It is divided into four layers after centrifugation from the bottom of centrifuge tube to liquid level, is followed successively by red blood cell and granulocyte layer, layering liquid layer, mononuclearcell
Layer, plasma layer (containing blood platelet and smudge cells).Mononuclearcell layer is directly suctioned out with dropper or is sucked and inhales this again after plasma layer
Layer, is placed in another centrifuge tube.The PBS liquid of 4 times of amount above is added, is fully mixed, 1000r/min centrifugations l0min.Centrifuge hypsokinesis
Supernatant is abandoned, then is washed 2 times with PBS liquid.Cell is prepared with PBS liquid or nutrient solution containing 10%~20% inactivation calf serum to hang
Liquid.Count, and count granulocyte and mononuclearcell number respectively, while detecting cell viability with trypan blue, finally empirically
Ask and cell suspension is adjusted to debita spissitudo.The PBMC cell One-step RT-PCR (QINGEN) separated are in RLT
Cracked in buffer, and RNA extractions are carried out according to One-step RT-PCR (QINGEN) operating procedure.The RNA's extracted
Concentration by2.0 detection.
(3) tissue RNA is extracted
Sample treatment:Take it is fresh or -70 DEG C freeze 100mg tissue plus 1ml lysates, it is even with tissue grinder pestle or homogenizer
Slurry processing.Sample after processing is placed 5 minutes in room temperature so that nucleic acid-protein compound is kept completely separate.Into homogenised sample
Plus 0.2ml chloroforms, lid is covered, acutely vibration 15 seconds, room temperature is placed 3-5 minutes.2-8 DEG C of 12000rpm is centrifuged 10 minutes.RNA
Mainly in the colourless aqueous phase in upper strata, aqueous phase is transferred in new pipe, precipitation should not be drawn onto.Adsorption column pre-treatment:In adsorption column
Middle addition 500ul washes post liquid, and room temperature is placed 2 minutes, and 2-8 DEG C 12,000rpm centrifugation 2min abandon waste liquid.The supernatant that 4th step is collected
Middle addition 200ul absolute ethyl alcohols are mixed, and are added adsorption column and are stood 2 minutes, and 2-8 DEG C of 12000rpm centrifuges 2min, abandons waste liquid.To suction
600 μ L rinsing liquids (please first checked whether before use and added absolute ethyl alcohol), 2-8 DEG C 12,000rpm centrifugations are added in attached column
2min, abandons waste liquid.600 μ L rinsing liquids are added into adsorption column, 2-8 DEG C 12,000rpm centrifugation 2min abandon waste liquid.Then
12000rpm centrifuges 2min, discards collecting pipe, and adsorption column is placed in into room temperature places several minutes by rinsing liquid remaining in adsorption column
Remove.Adsorption column is put into new pipe, 50-100ul RNase free ddH2O are added dropwise to film center, room temperature places 5min,
12000rpm room temperatures centrifugation 2min is to obtain RNA.
(4) genomic dna sequence
In some case study on implementation, the nucleic acid extracted includes the blood of patient and the genomic dna sequence of cancerous tissue.Tool
The extracting genome DNA process of body is according to the human tissues of Qiagen 51306 and cell DNA extracts kit, Qiagen 51104
The operating instruction of blood DNA extracts kit is operated.Researcher in this field is it is to be understood that the above is to RNA and gene
Group DNA extraction process, can not be confined to the extraction process of the kit and method, any can extract reaches this patent
It is required that RNA and DNA methods can serve as extract process.

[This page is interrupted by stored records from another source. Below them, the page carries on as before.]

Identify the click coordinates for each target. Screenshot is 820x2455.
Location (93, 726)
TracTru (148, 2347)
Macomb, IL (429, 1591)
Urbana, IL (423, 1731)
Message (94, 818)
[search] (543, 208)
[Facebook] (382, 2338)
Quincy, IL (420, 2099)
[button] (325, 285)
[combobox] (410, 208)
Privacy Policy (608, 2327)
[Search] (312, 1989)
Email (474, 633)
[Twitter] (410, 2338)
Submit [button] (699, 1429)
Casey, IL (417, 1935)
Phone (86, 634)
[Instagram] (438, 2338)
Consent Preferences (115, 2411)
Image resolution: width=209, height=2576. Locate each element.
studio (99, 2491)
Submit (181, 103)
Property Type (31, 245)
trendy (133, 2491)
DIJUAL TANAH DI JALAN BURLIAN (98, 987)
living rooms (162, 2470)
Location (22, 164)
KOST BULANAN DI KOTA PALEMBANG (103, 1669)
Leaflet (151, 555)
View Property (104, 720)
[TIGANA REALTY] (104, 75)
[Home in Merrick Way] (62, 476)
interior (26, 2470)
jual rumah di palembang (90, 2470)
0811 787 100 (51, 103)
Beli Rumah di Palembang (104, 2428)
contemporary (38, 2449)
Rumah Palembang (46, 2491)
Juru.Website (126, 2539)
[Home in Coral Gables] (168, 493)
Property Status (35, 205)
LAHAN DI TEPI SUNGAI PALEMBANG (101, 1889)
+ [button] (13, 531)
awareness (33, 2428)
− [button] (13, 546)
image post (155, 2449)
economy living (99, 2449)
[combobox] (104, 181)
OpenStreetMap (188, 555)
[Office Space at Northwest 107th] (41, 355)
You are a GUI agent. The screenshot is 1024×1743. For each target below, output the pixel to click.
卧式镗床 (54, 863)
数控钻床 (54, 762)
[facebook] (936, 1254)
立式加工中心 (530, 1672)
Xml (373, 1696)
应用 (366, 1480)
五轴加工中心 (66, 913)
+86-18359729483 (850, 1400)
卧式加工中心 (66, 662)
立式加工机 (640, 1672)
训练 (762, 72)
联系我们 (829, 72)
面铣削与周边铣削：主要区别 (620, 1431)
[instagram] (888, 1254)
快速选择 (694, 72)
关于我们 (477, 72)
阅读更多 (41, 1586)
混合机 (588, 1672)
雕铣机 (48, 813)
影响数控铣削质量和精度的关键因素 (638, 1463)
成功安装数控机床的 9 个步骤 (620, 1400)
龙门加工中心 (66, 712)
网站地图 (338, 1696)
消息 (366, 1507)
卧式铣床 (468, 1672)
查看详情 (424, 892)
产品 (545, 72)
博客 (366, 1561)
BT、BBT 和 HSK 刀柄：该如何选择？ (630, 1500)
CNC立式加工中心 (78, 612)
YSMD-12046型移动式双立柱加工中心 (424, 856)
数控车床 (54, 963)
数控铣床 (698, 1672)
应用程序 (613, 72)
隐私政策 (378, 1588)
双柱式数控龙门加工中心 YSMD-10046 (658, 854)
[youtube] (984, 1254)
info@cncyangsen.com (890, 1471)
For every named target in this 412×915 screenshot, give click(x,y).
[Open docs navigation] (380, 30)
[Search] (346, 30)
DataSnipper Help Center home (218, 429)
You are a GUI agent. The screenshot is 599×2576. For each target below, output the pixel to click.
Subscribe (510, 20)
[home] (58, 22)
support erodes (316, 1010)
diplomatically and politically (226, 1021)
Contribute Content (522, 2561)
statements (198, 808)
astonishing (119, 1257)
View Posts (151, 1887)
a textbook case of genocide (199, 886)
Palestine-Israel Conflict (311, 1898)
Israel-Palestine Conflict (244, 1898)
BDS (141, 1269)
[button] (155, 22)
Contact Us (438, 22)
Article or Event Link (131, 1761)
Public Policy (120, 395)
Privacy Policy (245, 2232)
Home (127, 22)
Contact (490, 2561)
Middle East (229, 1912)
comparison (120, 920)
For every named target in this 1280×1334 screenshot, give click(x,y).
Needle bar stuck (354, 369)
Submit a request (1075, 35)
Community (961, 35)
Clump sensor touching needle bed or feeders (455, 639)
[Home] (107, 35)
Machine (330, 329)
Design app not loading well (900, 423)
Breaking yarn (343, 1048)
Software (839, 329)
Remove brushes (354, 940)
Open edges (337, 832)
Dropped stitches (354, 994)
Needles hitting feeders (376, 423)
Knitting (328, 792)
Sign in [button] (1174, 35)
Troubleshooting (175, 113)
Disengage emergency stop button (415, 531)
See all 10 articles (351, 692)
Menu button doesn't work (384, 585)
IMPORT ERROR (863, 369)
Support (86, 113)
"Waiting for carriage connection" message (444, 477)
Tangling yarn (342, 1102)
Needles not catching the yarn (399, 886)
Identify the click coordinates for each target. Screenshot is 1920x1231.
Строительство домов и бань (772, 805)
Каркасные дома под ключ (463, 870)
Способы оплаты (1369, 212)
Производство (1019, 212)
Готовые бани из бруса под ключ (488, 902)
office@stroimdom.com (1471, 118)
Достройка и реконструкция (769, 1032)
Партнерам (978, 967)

2. patient's immune group storehouse is built
In some case study on implementation, the nucleic acid extracted includes genomic DNA, in other case study on implementation, is extracted
Nucleic acid include cDNA, in some case study on implementation, the nucleic acid extracted include mRNA.CDNA synthesis uses One-
Step RT-PCR (QINGEN) subsequent step is carried out.For that can cover the diversity of all φt cell receptors, we will design
Multiple PCR primer.Forward primer design will cover φt cell receptor V genetic fragments, by design 11 forward primers with including
All V genetic fragments.5 reverse primer designs will cover J genetic fragments, and (specific primer sequence refers to national inventing patent
201310230809.9).Then the PCR in 16 cycles is carried out to cDNA or genomic DNA to expand for the first time, then carries out magnetic bead pure
Change.Magnetic beads for purifying PCR-1 products (AgencourtAmpure XP system Becman Coulter) carry out 35 cycles afterwards
PCR2 to be expanded to TCR DNA fragmentations.PCR primer by QIAquickPCR Purification Kit (Qiagen) and
QIAquick gel extraction kit (Qiagen) are purified.DNA concentration by2.0 fluorescence photometers are determined.Purification
DNA afterwards, to build library, and will be compiled fully according to Illumina Hiseq 2000 flow to the addition identification of each sample
Code (barcode).All samples are sequenced on Illumina Hiseq 2000.
3. bioinformatic analysis
Sample is sequenced after basic sub-sieve choosing processing in patient, each sequence all with V, D in IMGT databases
It is compared with the embryonal system reference sequences of J genetic fragments, come the V, D and the J that determine it classification.Sort out after summarizing, draw VDJ classes
Other number distribution.Advantage TCR clones are found out, and are compareed with the TCR storehouses before corrective surgery, tumour specific antigen is found out
T cell.Then TCR is classified into clone with the cluster analysis (clustering) in statistics.Define a measurement
The index of TCR storehouses diversity and clone's dominance, by Shannon entropy (entropy), is presented TCR storehouses Clonal (based on by accounting for
The number of uniqueness TCR sequences present in each sample, the modification for being normalized to the TCR sequence Distribution Entropies of (0-1) is measured) put down
Equal and standard variance, this index of patient and inhibition response the PD-1 model index treated is associated, creation analysis PD-1 treatments
Immune state to determine patient is compared and right in preceding adjoint diagnostic model, clone's distribution and model by the TCR of patient
The possibility of PD-1 treatments.
In some case study on implementation, of the invention is used for immune group sequencing skill of the PD-1/PD-L1 blocking treatments with diagnosis
Art also includes the Repertoire sequences distribution for being used for the quantitative subject, and specific method is:There is provided a kind of for determining to suffer from
The computer implemented method of person's immune state, to being stored in the sequencing data that multiple time points obtain from multiple Patient Sample As, really
Surely combination the frequency of occurrences and CDR3 it is Clonal.Including quantitatively determining CDR3 region sequence diversity fractions and determining uniqueness in sample
The total number of clone.
In some case study on implementation, of the invention is used for immune group sequencing skill of the PD-1/PD-L1 blocking treatments with diagnosis
Art also includes resetting average value and mark that displaying patient T cells invade profit by the φt cell receptor for measuring each diploid gene group
Quasi- variance.
In one embodiment, the reaction is the positive immune response to immunotherapy.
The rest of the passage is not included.